Number of solutions in $\Bbb N^2$ of the equation $\frac1x+\frac1y=\frac1{1995}$ 
How many solutions are there in $\Bbb N^2$ of the equation $\frac1x+\frac1y=\frac1{1995}$?

My working: 
$\frac{x+y}{xy} = \frac1{1995} $
$\ 1995x+1995y=xy $
$\ y= \frac{1995x}{x-1995} $
For this to have integral solutions $\ x-1995\ |1995$, i.e. $\ x-1995\ |3\cdot5\cdot7\cdot19\cdot x$   
Problem:
I don't know how to proceed further to find the number of solutions that satisfy this. It would be great if someone could help.
 A: This is probably a duplicate,
but, anyway.
If
$\frac1x +\frac1y 
= \frac1{n}
$
then,
multiplying by
$nxy$,
$n(x+y) = xy
$,
so
$0 
=xy-n(x+y)
=xy-n(x+y)+n^2-n^2
=(x-n)(y-n)-n^2
$
so
$n^2 = (x-n)(y-n)
$
(actually, I think
I did this a while ago).
So,
for each factorization
$n^2 = uv$,
set
$x-n = u, y-n = v$
so
$x = u+n, y = v+n$.
There are at least two distinct factorizations,
$n^2 = 1\cdot n^2 = n \cdot n$.
The solutions for these factorizations
are
$x = n+1, y=n+n^2$
and
$x = y = 2n$.
A: 
$\ 1995x+1995y=xy$. 

Well at this point I'd note there are a heck of a lot of common factors.
Let $d \gcd(x,y)$ and $x'd =x$ and $y'd = y.$
So $1995(x'+y') = x'y'd$  So $x'$ and $y'$ and both divide $1995(x'+y')$ but $\gcd(x',y'+'x) = \gcd(x',y') = (y',y'+x') = 1$ so $x'|1995$ and $y'|1995$. $1995 = 3*5*7*19.$
So possibilities are $x'=1, y'1, d= 3990$ works.

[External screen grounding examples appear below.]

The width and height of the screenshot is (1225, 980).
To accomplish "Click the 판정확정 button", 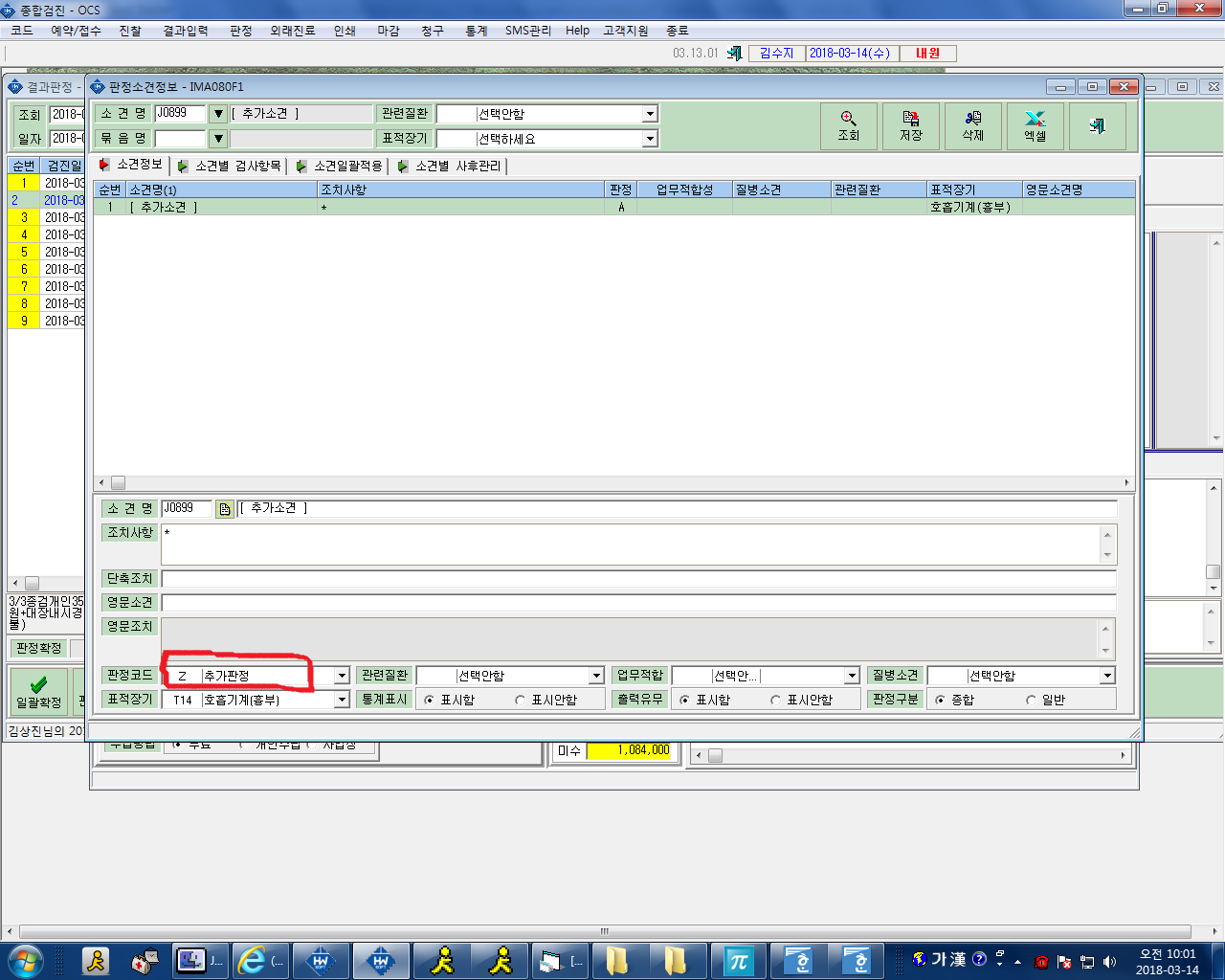I will point(38,649).
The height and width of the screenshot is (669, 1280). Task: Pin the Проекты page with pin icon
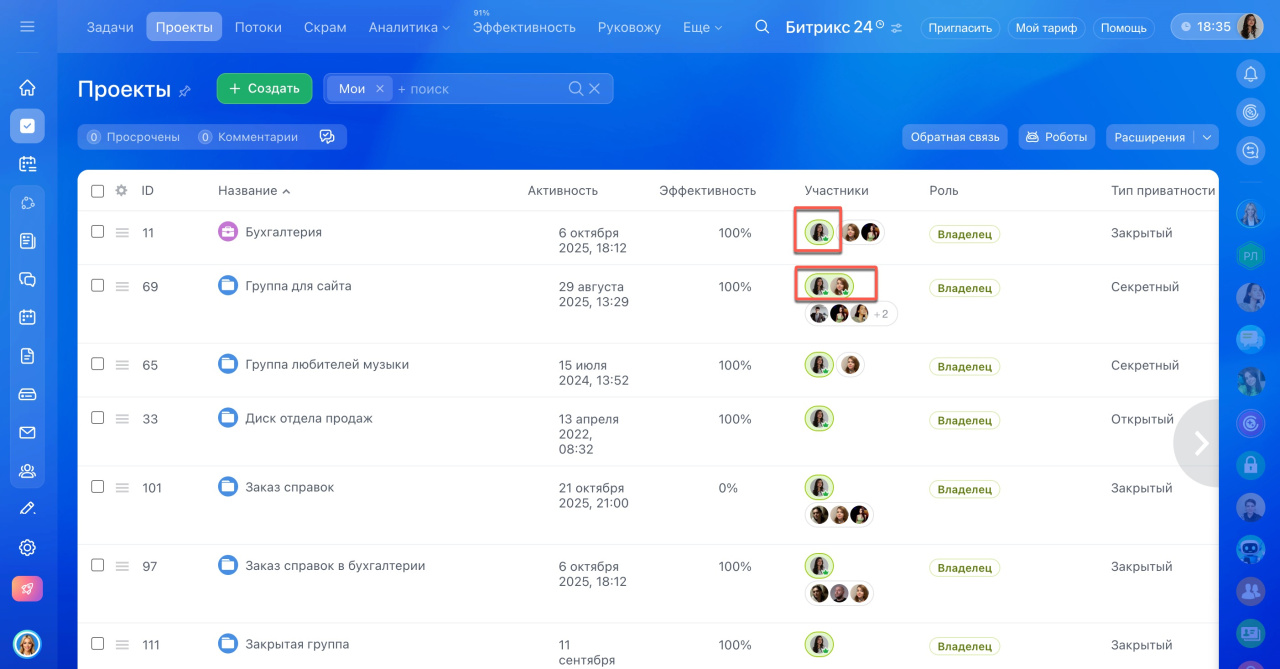point(185,91)
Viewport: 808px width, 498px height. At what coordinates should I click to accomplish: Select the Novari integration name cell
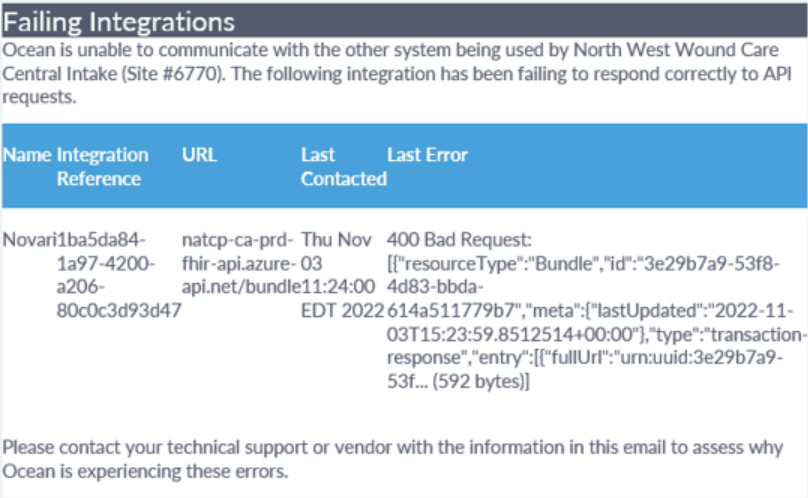tap(29, 240)
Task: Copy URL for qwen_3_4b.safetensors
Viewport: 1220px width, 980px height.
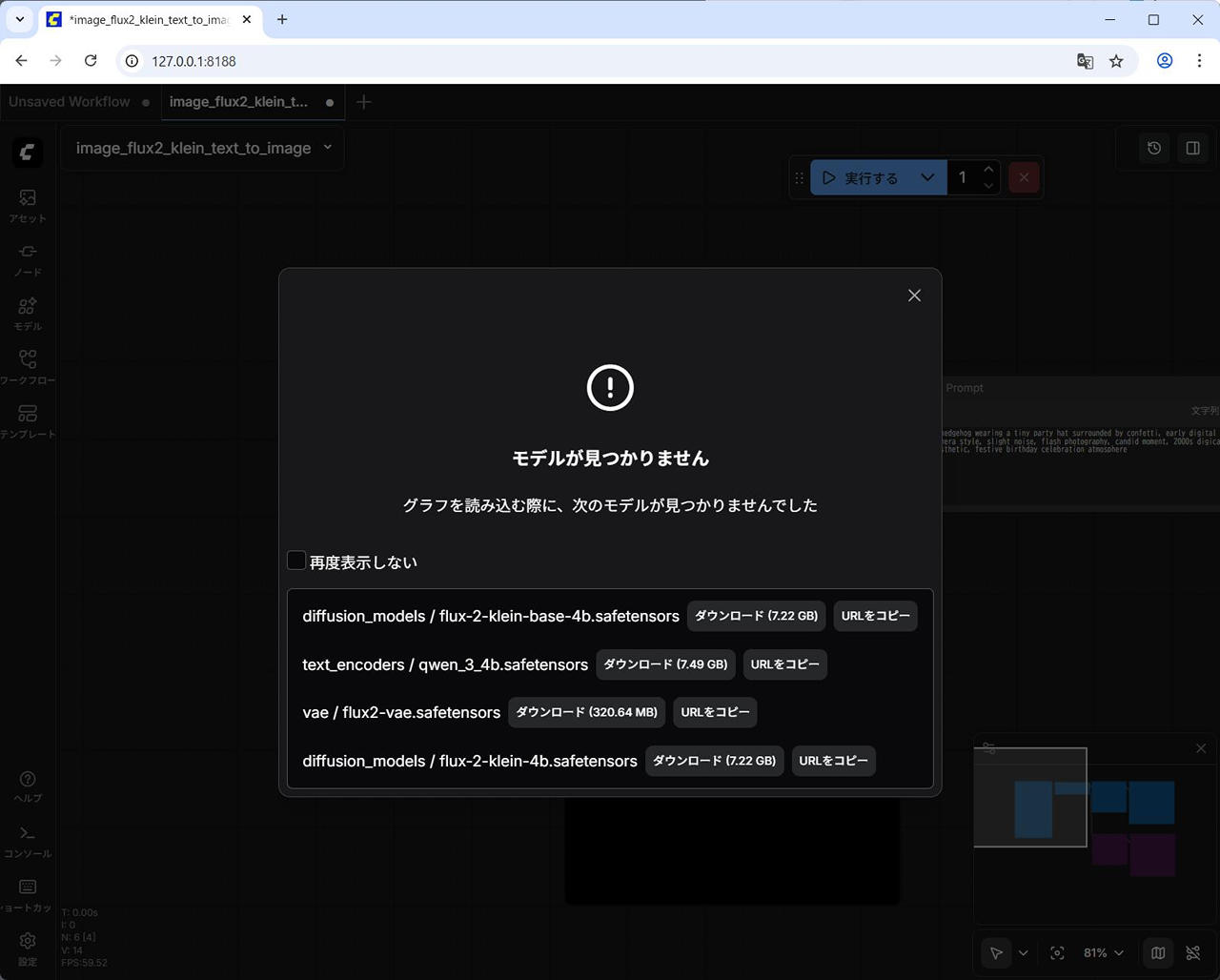Action: (784, 664)
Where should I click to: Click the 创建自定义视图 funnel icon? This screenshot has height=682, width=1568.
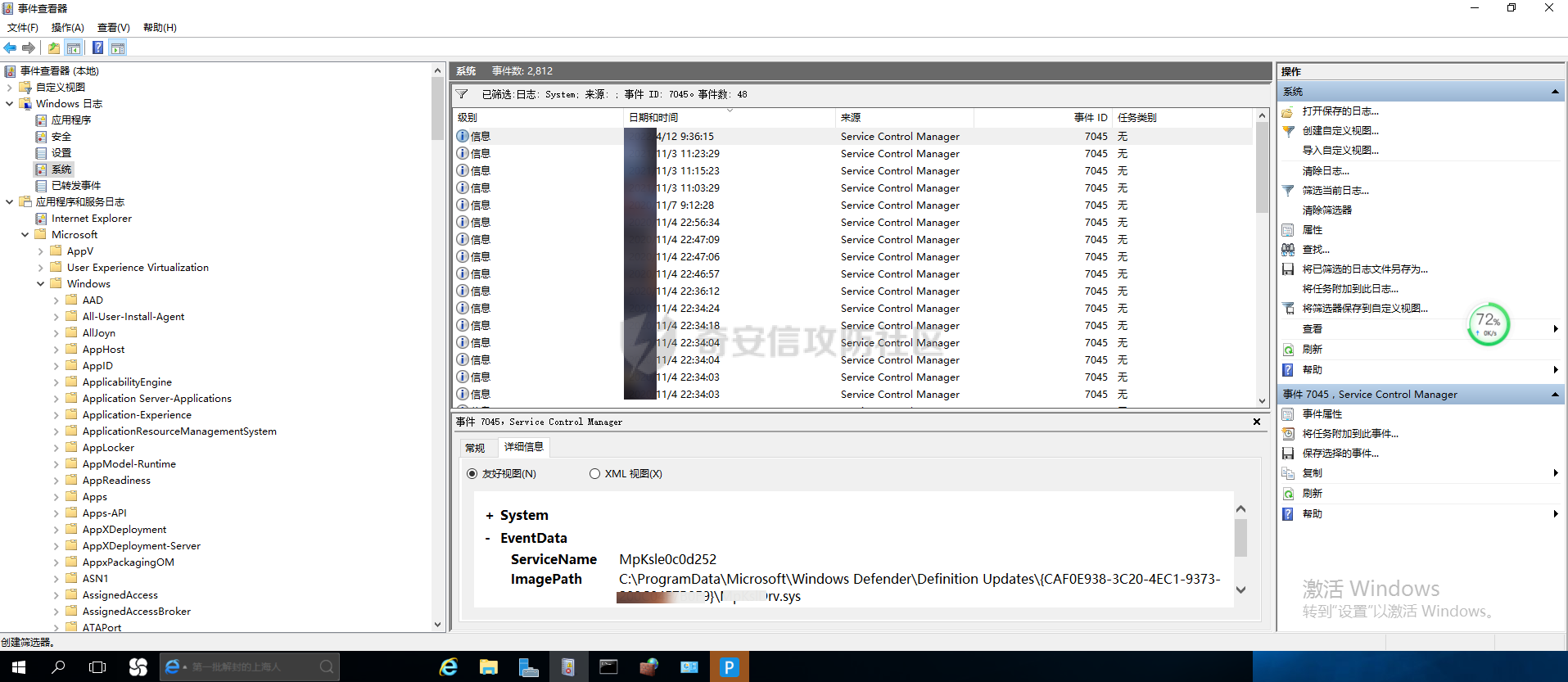coord(1288,131)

$x' =35; y'=19, d=132$ works, etc.
To formalize:  $x' = 3^i_35^i_57^i_719^i_{19}; y'=3^j_35^j_57^j_719^j_{19}; (i_k, j_k) \in \{(0,0),(1,0),(0,1)\}, d =(x'+y')3^{1-i_3-j_3}5^{1-i_5-j_5}7^{1-i_7-j_7}19^{1-i_{19}-j_{19}}; x = x'd; y = y'd.$
There are 81 solutions, not accounting for symmetry.  41 accounting for symmetry.